In fact, had his life not been cut short by a racist with a gun in Memphis, TN, Martin Luther King Jr. would be younger today than former President Jimmy Carter.
This week, just ahead of the 60th anniversary of the slain civil rights leader’s most famous speech on August 28, 1963, another racist with a gun, this one in Jacksonville, FL, served as a painful and deadly reminder that the day King dreamt of has not yet come to pass.
“I have a dream that my four little children will one day live in a nation where they will not be judged by the color of their skin but by the content of their character,” King said on the steps of the Lincoln Memorial, a monument dedicated to the great American who freed the slaves.
The good news is that the US has undoubtedly gotten closer to that day. The bad news is that it still seems impossibly far away.
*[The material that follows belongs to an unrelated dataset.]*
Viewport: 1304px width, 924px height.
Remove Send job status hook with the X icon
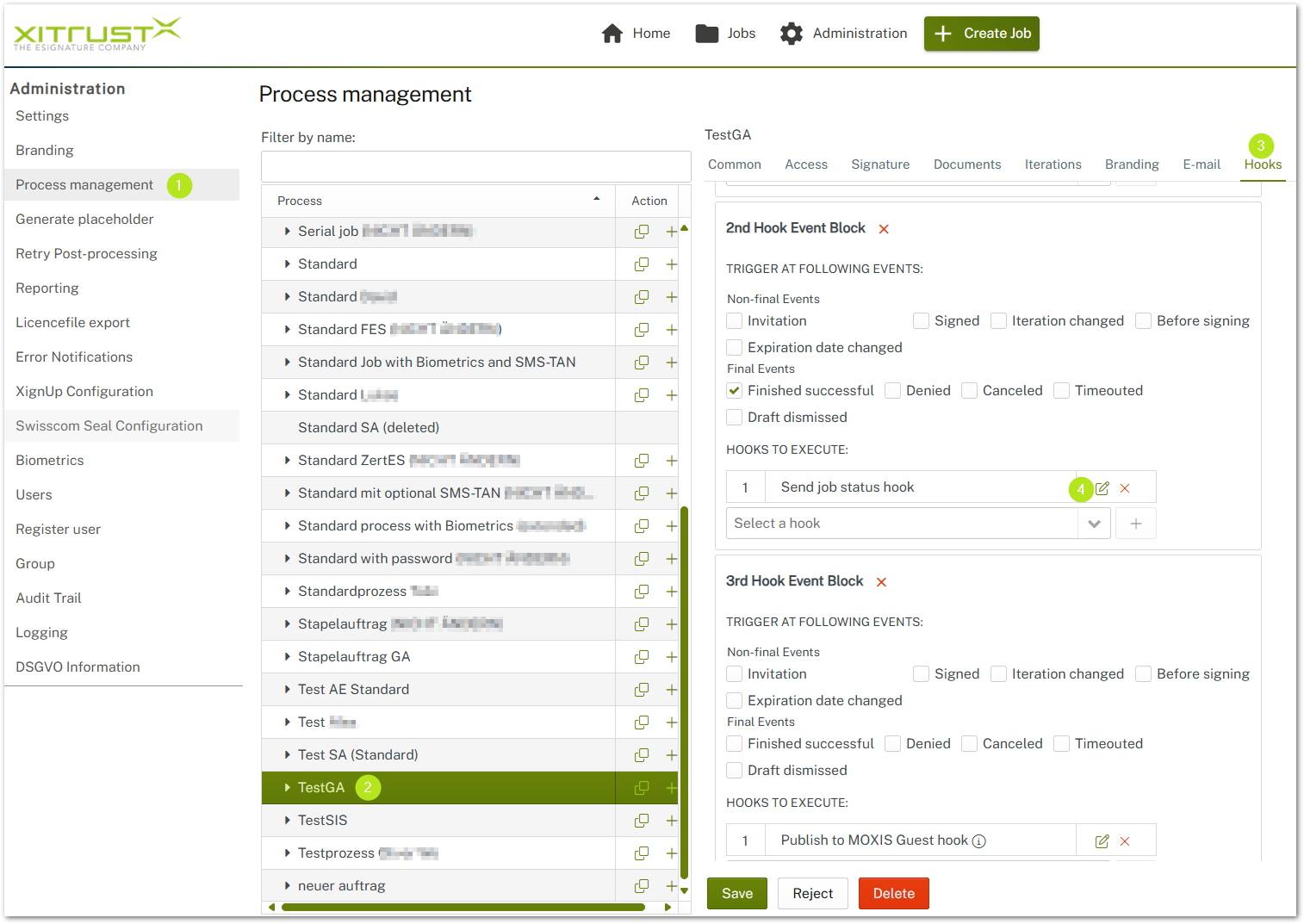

The divide between white and Black remains too pronounced for a country in which everybody is supposed to be treated as equals. Maybe water fountains no longer stand apart, but there are gaps everywhere else.
There are still significant differences in everything from income, wealth, employment, home ownership, nutrition, access to health care or a quality education, college graduation rates, and many more metrics.
And, instead of promoting policies to bridge these divides, the same ideological forces that opposed King’s dream in 1963 are now standing in the way of achieving greater diversity.
At the same time, the same people are desperate to keep children from learning the true history of the country. They only want kids to know the good, even though it would be beneficial for them to learn from the misdeeds and mistakes of the past.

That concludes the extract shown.